No por todo lo anterior, y por tener a la mano este tipo de estructuras, hay que perder de vista que, en la optimización del patrimonio, bien por temas organizacionales o por temas fiscales, se deben tener en cuenta una serie de normas de orden público y, por ende, de carácter obligatorio, cuya violación o desconocimiento puede conllevar, o mejor, conlleva, a fraudes a la ley y al desconocimiento de derechos de terceros, con consecuencias que terminan, en el fondo, siendo totalmente contrarias a los fines mismos de la planificación patrimonial. No son pocos los casos y eventos que uno encuentra y que le consultan en el devenir profesional, en los cuales, amparados bajo una supuesta apariencia de legalidad, se desconocen derechos de quienes los tienen legítimamente. Lo cual, en la práctica, no solamente conlleva problemas familiares, siendo este tipo de diferencias, dado el vínculo, las más recalcitrantes y viscerales, sino que además implica mayores costos y desgastes. La solución termina siendo más costosa que la inacción. Es importante llamar la atención sobre un argumento que, si bien puede tener sólidas bases legales, no deja de terminar siendo endeble frente a la realidad: se alega que las entidades societarias o figuras jurídicas extranjeras están blindadas y no cobijadas, si se me permite la expresión, por la ley colombiana, y que por lo tanto terminan siendo inmunes a demandas en nuestro país. Lo cual puede ser cierto parcialmente, pero no deja de constituir un fraude y una injusticia que, si bien cuenta aparentemente con el amparo y protección legal, mal usado no deja de ser incorrecto y generador de problemas. La forma no puede estar por encima de la sustancia.
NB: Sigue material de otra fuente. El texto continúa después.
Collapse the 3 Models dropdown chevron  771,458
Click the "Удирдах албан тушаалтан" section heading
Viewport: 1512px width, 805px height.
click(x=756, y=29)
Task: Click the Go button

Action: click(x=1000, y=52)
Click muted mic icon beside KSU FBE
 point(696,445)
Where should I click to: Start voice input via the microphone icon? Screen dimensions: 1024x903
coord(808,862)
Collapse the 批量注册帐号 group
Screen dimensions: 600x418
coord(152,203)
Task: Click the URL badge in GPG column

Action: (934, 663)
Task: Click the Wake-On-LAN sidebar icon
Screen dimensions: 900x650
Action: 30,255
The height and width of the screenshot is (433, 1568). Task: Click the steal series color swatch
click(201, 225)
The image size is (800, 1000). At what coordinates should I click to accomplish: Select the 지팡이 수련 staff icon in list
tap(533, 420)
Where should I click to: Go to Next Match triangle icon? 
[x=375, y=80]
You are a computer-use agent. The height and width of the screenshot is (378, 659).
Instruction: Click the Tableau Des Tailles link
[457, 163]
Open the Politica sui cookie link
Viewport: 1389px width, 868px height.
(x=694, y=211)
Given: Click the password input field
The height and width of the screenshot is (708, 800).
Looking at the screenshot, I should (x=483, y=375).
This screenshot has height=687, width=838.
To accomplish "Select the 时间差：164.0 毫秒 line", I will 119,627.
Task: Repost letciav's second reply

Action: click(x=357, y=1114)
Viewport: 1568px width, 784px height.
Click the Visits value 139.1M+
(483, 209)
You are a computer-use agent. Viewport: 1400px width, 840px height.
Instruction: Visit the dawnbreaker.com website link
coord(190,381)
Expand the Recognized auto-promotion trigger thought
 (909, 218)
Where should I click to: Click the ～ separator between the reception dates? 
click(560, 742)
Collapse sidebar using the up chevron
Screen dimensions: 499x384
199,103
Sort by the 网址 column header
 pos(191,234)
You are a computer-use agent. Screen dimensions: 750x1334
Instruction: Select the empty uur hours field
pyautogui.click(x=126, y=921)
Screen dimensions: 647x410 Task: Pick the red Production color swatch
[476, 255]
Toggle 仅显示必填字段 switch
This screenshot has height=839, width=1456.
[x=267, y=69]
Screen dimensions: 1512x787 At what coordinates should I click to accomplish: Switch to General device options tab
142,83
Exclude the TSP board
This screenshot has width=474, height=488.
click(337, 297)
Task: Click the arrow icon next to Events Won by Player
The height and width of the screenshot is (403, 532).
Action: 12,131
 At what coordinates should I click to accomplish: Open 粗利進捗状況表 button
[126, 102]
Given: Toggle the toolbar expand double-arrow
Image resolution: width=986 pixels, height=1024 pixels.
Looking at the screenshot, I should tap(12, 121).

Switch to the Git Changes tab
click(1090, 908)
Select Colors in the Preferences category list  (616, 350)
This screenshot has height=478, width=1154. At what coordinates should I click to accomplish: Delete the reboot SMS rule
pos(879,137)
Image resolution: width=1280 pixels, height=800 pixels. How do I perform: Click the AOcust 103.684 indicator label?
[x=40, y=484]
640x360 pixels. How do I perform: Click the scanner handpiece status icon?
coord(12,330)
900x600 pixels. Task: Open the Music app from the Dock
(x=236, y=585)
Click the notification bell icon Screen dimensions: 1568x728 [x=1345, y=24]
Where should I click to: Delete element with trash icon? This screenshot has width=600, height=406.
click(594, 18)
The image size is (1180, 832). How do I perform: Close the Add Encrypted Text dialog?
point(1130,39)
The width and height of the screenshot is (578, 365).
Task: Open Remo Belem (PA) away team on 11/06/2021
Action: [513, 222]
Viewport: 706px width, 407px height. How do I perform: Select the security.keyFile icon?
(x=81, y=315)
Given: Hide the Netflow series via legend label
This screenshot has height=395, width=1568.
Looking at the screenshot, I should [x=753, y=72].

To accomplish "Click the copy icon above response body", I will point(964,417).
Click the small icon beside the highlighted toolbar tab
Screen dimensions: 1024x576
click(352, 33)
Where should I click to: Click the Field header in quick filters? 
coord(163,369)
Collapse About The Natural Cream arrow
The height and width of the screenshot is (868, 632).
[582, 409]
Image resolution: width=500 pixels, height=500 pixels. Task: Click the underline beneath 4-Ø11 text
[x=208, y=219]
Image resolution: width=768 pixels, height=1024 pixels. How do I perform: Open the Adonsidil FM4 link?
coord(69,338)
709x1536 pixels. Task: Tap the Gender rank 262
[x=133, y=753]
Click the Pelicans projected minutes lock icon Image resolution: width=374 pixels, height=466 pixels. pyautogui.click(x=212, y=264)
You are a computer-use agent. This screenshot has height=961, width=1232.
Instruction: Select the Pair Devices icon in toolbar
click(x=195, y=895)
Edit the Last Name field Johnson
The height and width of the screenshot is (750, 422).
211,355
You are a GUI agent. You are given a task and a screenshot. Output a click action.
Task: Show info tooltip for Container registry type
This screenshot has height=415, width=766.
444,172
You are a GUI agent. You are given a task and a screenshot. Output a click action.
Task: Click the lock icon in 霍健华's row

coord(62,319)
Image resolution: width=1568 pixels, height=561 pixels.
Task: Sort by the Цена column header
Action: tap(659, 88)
No hay nada más alejado de la realidad que la afirmación, tomada como un absoluto, en el sentido de que “yo hago con mis cosas lo que quiero”. No. Eso tiene límites, tiene restricciones legales. Pero aún más errónea es la creencia de que uno puede disponer en vida, para ejecutarse luego de haber muerto, de su patrimonio en la forma que más le parezca conveniente. Las legítimas, los gananciales y los derechos de terceros no son negociables. Todo lo anterior cobra especial importancia, no solo en relación con los descendientes, sino en los vínculos personales con efectos legales que se crean no solo en el matrimonio, sino en la convivencia. Para citar algún ejemplo, aludo al tema de los denominados hijos de crianza, de las uniones maritales de hecho y aun de la coexistencia de matrimonios y uniones maritales. Ignorar esas realidades es planificar para el fracaso.

Es conveniente y necesario hacer planificación patrimonial. Pero no es para todo el mundo. No vale la pena meterse en estructuras que pueden ser densas, costosas y de difícil entendimiento y funcionamiento solamente porque existen. Hay veces la mejor solución es la más simple.